A newly declassified surveillance court opinion found that the FBI had run thousands of unsupported searches of Americans, including queries tied to the Jan. 6 insurrection and the 2020 protests following the killing of George Floyd.
Previewing Durham’s meeting with the Intelligence Committee, Ohio Rep. Mike Turner, the panel’s chairman, alleged last week that the FBI “went off the rails” and hurt the justice system’s credibility.
“Rules and laws need to be changed so that these mechanisms cannot be used again in this way to really harm the American public,” he said.
Connecticut Rep. Jim Himes, the panel’s top Democrat, said after the committee’s meeting Tuesday that Durham did not recommend any changes to existing law but broadly discussed the issues in the report and the handling of politically sensitive investigations.
“Our hearing was not political. Nobody was looking to score points,” Himes said. “People asked questions that indicated their political affiliation, but that’s because they were doing due diligence around things that concern them.”
FBI Director Chris Wray has acknowledged errors in how the bureau handled the Trump-Russia probe.
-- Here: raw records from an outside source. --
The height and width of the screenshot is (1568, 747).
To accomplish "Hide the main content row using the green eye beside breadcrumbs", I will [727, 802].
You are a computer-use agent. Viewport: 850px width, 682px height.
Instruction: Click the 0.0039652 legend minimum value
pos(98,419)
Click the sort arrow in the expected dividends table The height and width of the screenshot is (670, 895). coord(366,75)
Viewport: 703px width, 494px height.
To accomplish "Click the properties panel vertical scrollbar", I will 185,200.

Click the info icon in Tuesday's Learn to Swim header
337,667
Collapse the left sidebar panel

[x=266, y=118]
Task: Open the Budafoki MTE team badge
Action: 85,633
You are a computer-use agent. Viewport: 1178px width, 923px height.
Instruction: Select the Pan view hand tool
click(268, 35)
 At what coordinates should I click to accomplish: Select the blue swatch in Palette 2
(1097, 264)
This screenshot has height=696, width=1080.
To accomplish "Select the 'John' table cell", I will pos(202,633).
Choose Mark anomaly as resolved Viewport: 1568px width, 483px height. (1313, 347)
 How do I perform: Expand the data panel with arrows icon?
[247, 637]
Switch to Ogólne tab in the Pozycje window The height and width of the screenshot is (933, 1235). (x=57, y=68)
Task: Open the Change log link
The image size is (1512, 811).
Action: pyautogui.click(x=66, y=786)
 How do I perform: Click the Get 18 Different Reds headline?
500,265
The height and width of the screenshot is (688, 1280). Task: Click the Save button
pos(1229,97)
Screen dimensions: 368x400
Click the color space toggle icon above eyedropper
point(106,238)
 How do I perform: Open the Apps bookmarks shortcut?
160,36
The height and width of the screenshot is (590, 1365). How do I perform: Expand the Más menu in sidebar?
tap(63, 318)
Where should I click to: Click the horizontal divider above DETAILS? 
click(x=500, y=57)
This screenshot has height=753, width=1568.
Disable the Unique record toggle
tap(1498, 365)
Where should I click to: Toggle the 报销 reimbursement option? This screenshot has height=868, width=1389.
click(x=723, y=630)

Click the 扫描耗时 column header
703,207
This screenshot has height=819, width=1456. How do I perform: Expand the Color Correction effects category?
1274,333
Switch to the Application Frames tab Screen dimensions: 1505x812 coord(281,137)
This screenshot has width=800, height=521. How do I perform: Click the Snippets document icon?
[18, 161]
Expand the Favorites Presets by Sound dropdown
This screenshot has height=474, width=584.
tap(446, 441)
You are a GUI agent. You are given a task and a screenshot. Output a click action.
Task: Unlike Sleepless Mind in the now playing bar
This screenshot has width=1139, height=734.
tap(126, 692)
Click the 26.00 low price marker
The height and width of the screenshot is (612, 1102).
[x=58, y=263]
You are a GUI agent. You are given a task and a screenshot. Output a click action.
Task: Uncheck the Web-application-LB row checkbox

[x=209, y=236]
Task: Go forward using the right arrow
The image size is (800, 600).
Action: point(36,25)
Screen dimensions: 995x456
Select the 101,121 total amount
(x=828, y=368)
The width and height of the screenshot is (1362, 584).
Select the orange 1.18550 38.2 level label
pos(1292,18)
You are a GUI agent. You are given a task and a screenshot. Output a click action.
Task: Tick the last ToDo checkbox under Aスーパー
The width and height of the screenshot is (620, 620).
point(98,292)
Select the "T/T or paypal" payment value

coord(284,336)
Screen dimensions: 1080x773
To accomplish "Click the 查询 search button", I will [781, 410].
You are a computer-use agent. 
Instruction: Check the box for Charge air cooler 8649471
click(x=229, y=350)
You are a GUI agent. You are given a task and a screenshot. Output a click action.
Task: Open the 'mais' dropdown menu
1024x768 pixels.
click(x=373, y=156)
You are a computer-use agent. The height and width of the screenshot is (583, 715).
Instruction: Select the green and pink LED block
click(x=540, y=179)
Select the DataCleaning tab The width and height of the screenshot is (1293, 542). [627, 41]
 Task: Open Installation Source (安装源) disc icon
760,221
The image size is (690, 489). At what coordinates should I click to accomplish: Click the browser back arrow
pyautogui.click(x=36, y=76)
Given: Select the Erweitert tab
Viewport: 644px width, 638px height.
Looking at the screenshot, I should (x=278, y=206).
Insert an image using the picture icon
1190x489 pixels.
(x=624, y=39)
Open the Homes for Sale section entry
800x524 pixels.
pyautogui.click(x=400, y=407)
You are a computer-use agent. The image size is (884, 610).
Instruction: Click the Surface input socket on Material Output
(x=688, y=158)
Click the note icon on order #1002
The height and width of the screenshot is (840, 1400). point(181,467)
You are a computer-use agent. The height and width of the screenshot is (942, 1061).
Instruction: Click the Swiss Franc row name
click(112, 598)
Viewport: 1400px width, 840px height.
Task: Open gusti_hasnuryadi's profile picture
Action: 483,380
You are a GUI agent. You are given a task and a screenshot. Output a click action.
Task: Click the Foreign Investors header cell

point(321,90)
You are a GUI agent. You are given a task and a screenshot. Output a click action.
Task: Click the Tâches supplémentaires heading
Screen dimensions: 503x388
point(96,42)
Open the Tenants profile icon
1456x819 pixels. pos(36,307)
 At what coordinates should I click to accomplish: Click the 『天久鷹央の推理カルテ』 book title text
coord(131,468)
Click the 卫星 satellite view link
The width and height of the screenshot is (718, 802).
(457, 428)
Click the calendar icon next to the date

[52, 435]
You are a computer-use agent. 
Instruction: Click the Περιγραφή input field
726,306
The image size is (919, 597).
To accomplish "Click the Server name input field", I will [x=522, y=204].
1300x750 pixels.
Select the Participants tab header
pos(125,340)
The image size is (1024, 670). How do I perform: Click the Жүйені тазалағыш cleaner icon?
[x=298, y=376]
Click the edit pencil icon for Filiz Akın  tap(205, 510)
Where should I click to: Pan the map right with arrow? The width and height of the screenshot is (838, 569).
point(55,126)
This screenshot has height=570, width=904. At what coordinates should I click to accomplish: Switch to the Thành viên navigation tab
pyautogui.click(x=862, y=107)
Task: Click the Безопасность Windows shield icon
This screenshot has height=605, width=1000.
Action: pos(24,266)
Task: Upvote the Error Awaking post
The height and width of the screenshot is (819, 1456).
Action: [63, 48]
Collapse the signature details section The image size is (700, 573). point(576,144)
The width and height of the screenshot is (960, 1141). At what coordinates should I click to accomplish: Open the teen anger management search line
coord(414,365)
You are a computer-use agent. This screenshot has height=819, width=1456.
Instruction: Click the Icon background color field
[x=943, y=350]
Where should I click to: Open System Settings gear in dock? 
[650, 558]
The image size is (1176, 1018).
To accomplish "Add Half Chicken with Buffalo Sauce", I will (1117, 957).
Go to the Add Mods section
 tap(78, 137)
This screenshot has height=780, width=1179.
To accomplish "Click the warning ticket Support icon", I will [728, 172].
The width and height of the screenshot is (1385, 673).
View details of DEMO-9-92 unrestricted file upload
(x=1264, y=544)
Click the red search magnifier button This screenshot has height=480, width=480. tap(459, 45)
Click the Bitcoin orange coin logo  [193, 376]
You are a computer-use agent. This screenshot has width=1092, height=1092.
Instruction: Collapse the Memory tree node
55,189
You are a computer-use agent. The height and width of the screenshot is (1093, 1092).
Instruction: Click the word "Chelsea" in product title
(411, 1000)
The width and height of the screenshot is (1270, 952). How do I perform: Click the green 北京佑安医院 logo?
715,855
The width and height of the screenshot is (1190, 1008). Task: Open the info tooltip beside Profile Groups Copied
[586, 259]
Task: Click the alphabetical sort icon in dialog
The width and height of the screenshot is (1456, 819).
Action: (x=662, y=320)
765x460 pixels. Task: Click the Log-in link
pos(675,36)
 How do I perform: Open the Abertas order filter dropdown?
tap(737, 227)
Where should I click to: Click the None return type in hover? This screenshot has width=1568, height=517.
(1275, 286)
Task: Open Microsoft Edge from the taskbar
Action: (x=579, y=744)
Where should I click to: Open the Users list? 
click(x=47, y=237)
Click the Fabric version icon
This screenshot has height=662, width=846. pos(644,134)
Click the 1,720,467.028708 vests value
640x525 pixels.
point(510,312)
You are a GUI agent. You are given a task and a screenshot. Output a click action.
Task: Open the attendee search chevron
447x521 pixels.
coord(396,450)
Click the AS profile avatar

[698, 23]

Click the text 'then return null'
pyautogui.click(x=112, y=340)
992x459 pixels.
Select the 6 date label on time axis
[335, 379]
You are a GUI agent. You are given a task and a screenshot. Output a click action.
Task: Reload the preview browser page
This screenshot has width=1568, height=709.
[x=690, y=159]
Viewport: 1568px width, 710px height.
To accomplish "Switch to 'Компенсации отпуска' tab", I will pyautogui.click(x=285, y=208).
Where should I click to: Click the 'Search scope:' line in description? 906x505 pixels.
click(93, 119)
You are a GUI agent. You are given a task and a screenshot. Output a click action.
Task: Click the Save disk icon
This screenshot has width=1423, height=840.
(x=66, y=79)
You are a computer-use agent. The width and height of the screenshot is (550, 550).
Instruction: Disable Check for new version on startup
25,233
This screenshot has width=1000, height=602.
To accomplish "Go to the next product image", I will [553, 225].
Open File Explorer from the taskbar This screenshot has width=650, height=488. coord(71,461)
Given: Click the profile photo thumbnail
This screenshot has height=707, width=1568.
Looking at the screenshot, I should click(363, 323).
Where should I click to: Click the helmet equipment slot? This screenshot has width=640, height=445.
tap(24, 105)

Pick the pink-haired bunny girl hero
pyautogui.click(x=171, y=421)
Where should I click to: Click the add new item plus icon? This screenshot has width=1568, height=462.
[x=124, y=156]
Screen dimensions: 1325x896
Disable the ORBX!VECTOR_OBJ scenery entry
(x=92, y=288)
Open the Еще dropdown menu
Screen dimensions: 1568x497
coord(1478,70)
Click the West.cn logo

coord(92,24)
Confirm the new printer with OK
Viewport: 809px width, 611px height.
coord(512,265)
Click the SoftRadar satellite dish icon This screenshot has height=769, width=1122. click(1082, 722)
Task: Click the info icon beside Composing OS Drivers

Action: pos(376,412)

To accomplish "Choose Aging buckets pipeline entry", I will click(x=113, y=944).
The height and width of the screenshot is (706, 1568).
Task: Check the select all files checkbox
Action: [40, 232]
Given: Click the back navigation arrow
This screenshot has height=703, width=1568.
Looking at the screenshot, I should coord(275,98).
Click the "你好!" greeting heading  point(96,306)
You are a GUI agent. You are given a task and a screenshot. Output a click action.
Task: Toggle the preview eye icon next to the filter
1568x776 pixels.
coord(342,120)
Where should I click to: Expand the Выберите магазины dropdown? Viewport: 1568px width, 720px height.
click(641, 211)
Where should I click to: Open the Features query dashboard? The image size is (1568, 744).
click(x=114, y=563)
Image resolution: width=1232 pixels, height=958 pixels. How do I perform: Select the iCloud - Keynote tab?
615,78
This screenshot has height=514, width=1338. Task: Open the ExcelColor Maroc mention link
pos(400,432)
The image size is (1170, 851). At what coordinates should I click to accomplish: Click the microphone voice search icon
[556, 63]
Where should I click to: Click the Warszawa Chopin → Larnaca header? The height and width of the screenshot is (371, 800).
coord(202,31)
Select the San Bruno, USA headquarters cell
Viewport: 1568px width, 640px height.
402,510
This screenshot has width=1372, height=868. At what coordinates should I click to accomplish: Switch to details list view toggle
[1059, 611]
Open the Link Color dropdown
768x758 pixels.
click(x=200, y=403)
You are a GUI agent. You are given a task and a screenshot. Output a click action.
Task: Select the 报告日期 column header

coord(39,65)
In a statement Tuesday, the bureau said it had “already implemented dozens of corrective actions, which have now been in place for some time.”
The Durham report “reinforces the importance of ensuring the FBI continues to do its work with the rigor, objectivity, and professionalism the American people deserve and rightly expect,” the statement said.
The House GOP push to highlight the Durham report comes as Trump — the frontrunner in the 2024 GOP primary — fights legal jeopardy never faced before by a former president.
Trump is under federal indictment accusing him of mishandling classified documents and indicted in New York over allegations that he knew about hush money payments made to a porn actress during his 2016 campaign.
Most Republicans have denigrated the New York indictment as tainted by politics, but they have split on the Justice Department case brought by special counsel Jack Smith.
Turner was asked last week if he was alarmed by the federal indictment.
He responded, “The behavior that is described within the complaint, and the behavior that we’re aware of that President Biden as a senator or vice president did, are wrong and place the nation at risk.”